Much of my work considers the individual size distribution (ISD), which is the distribution of organism sizes in a community, irrespective of species identities. ISDs contain information on energy and resource use but also contain information on abundances and size diversity, which is considered to be a proxy for morphological and physiological trait diversity. For this reason, ISDs are suited to studying both the structure and function of ecological communities.

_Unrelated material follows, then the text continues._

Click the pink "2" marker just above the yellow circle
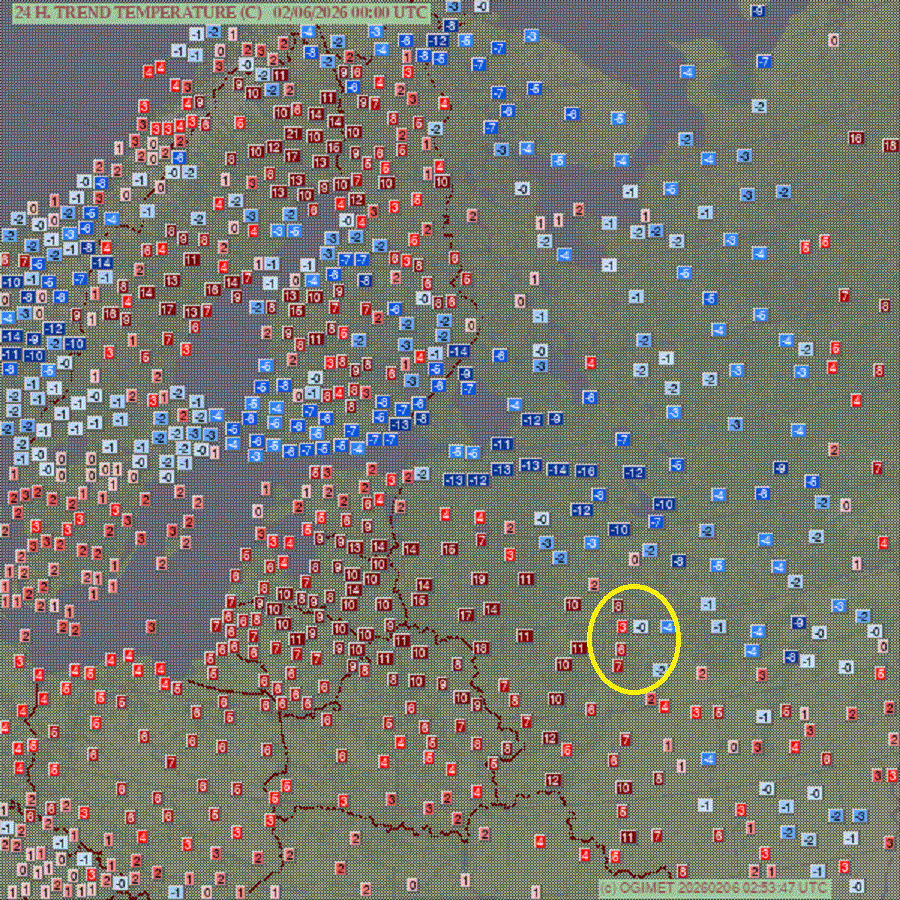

I reviewed existing thermodynamic approaches to ecology and identified several theories but few empirical studies. I developed a broad thermodynamic principle that encompassed existing thermodynamic theories and I used this principle to generate predictions of ISDs. I extended this analysis to predict how organism and community energy use would scale with biomass. This analysis identified density-dependent energy use as a possible mechanism for many observed scaling relationships and generated predictions that were consistent with data on metabolic scaling relationships in organisms and communities.
The study of links between ISDs and their local environmental conditions required statistical approaches that could incorporate functions as a response variable (function regression). I developed software for several function regression analyses and used this software to study ISDs along environmental gradients and through time. ISDs changed predictably along environmental gradients and through time, which suggests that consistent ecological rules might regulate ISDs. Changes in ISDs were compared to changes in species abundance distributions (SADs), which measure relative species abundances. ISDs changed more rapidly than SADs, which suggests that size diversity might respond more closely than species diversity to environmental conditions or to stochastic changes in species composition.
Although a focus on body size might uncover important ecological processes, many applied ecologists are interested primarily in species-based measures (e.g., species richness). I extended the function regression analyses to test whether ISDs could predict variation in species richness and found strong links between species richness and ISDs. A species richness-ISD relationship suggests that changes in size diversity might underlie changes in species diversity.
The results presented in this thesis support a greater focus on size-based measures alongside species-based measures in ecology. The inclusion of body size revealed links between community structure and function and highlighted that size-based measures might reflect changes in ecological communities that are missed by species-based measures. Rebuilding ecology around ISDs would bring together organism, population, community and ecosystem ecology and potentially may move ecologists closer to a fundamental and general understanding of the functioning of ecological systems.